◆ Collected data:
######

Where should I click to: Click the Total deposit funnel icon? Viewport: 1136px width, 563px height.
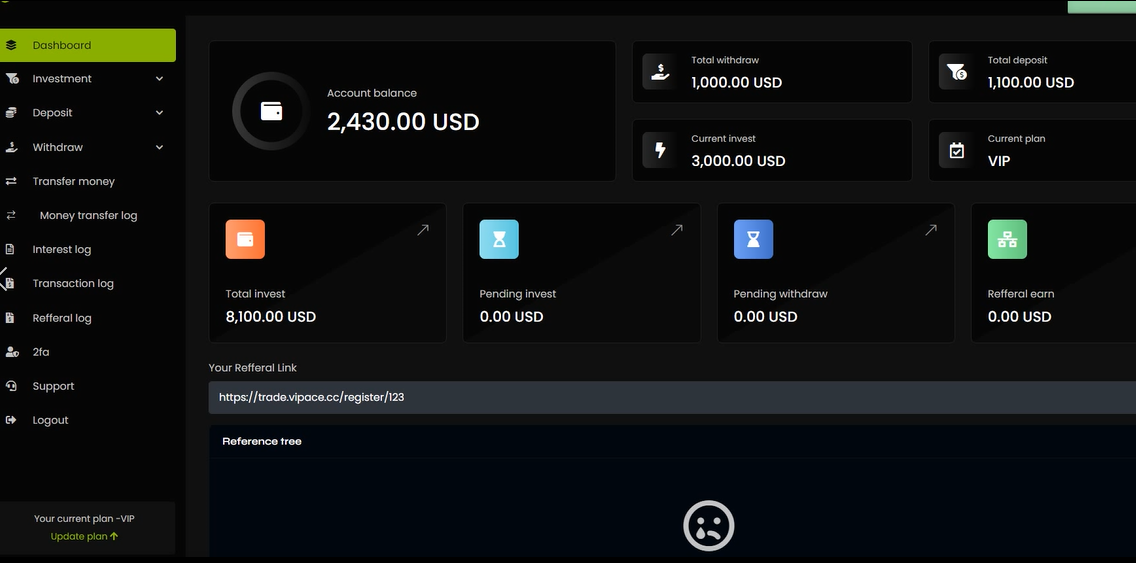click(956, 72)
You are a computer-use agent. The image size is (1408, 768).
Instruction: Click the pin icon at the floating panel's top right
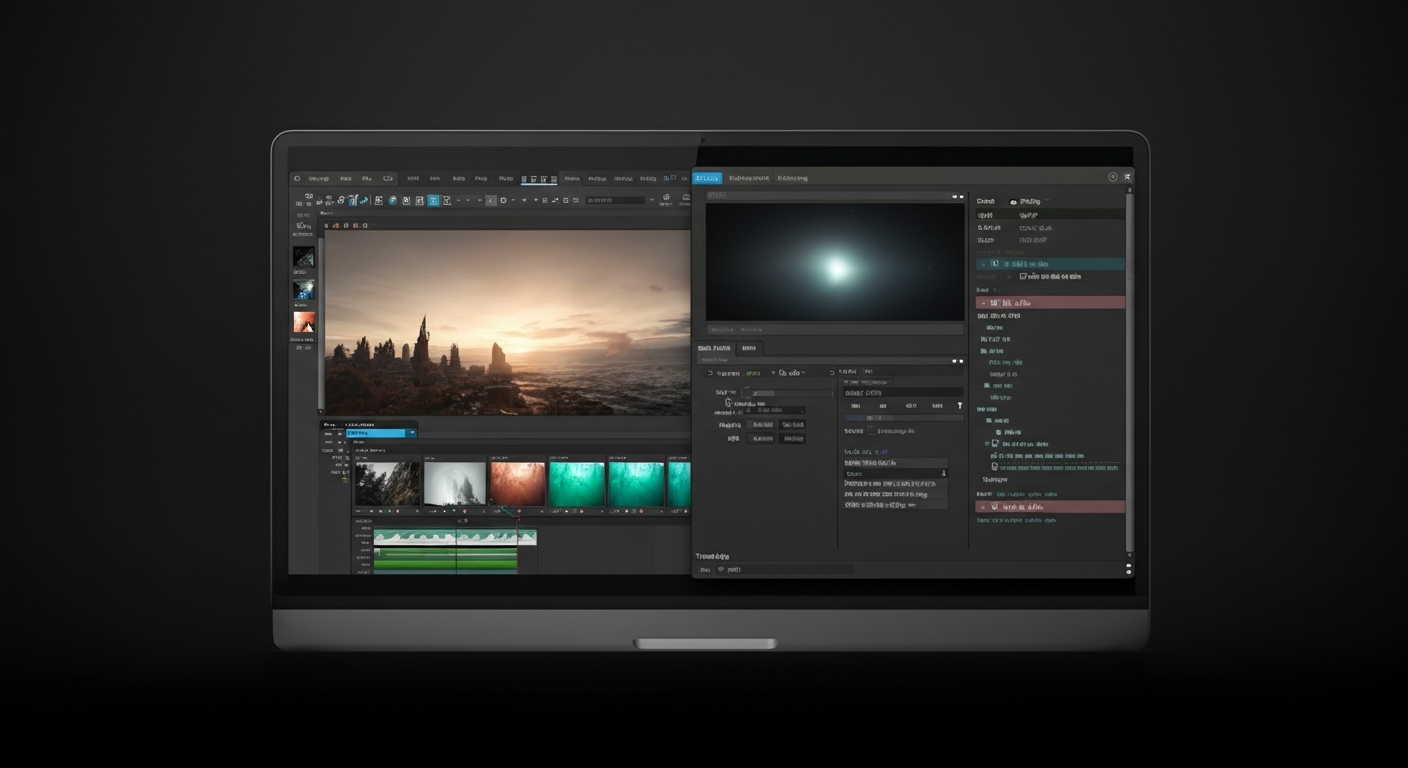[1127, 177]
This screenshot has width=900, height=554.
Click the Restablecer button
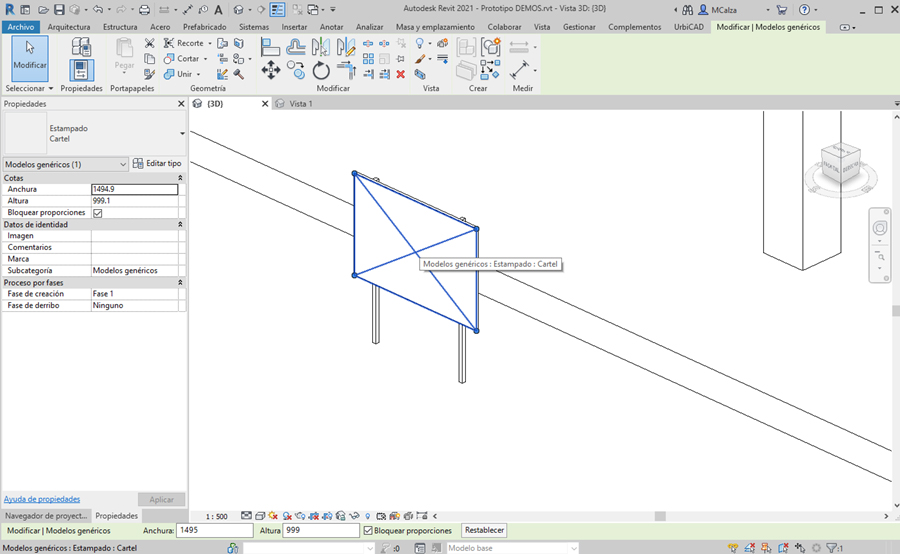tap(485, 530)
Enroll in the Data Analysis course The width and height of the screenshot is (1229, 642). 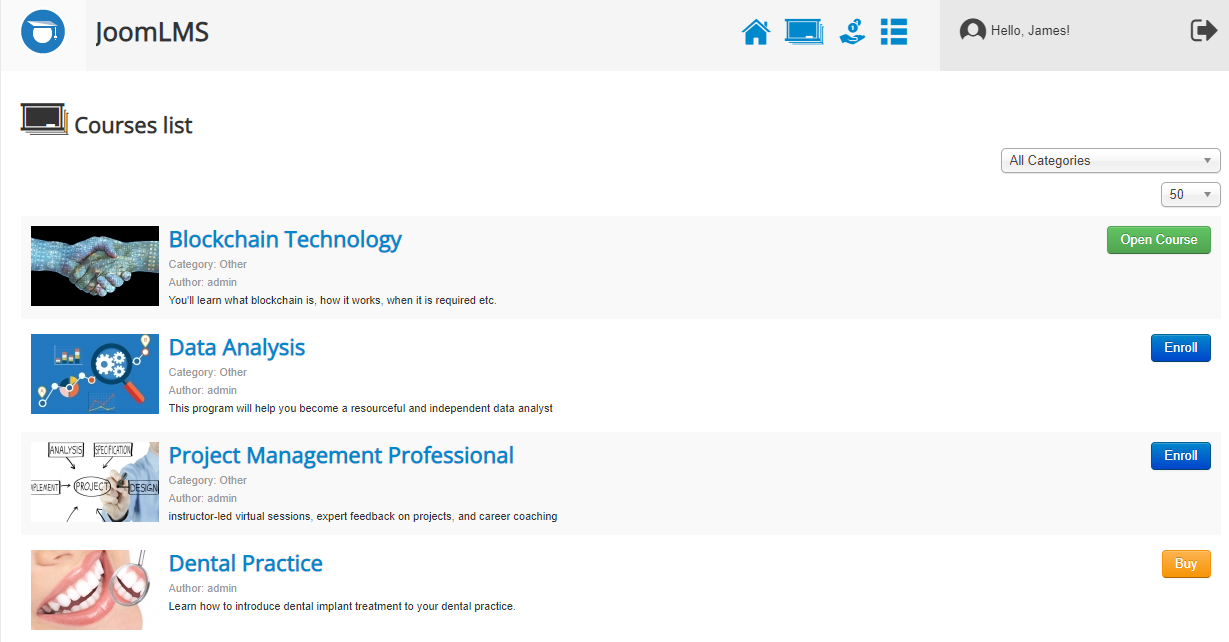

######

◆ WHAT THE TASK ASKS:
Retype the records exactly. Any image in them should not appear in what you write.

◆ ANSWER BELOW:
Where should I click to: Click the Total deposit funnel icon? Viewport: 1136px width, 563px height.
click(956, 72)
You are a computer-use agent. The image size is (1408, 768).
Instruction: Click the pin icon at the floating panel's top right
[1127, 177]
This screenshot has width=900, height=554.
Click the Restablecer button
tap(485, 530)
Enroll in the Data Analysis course The width and height of the screenshot is (1229, 642). 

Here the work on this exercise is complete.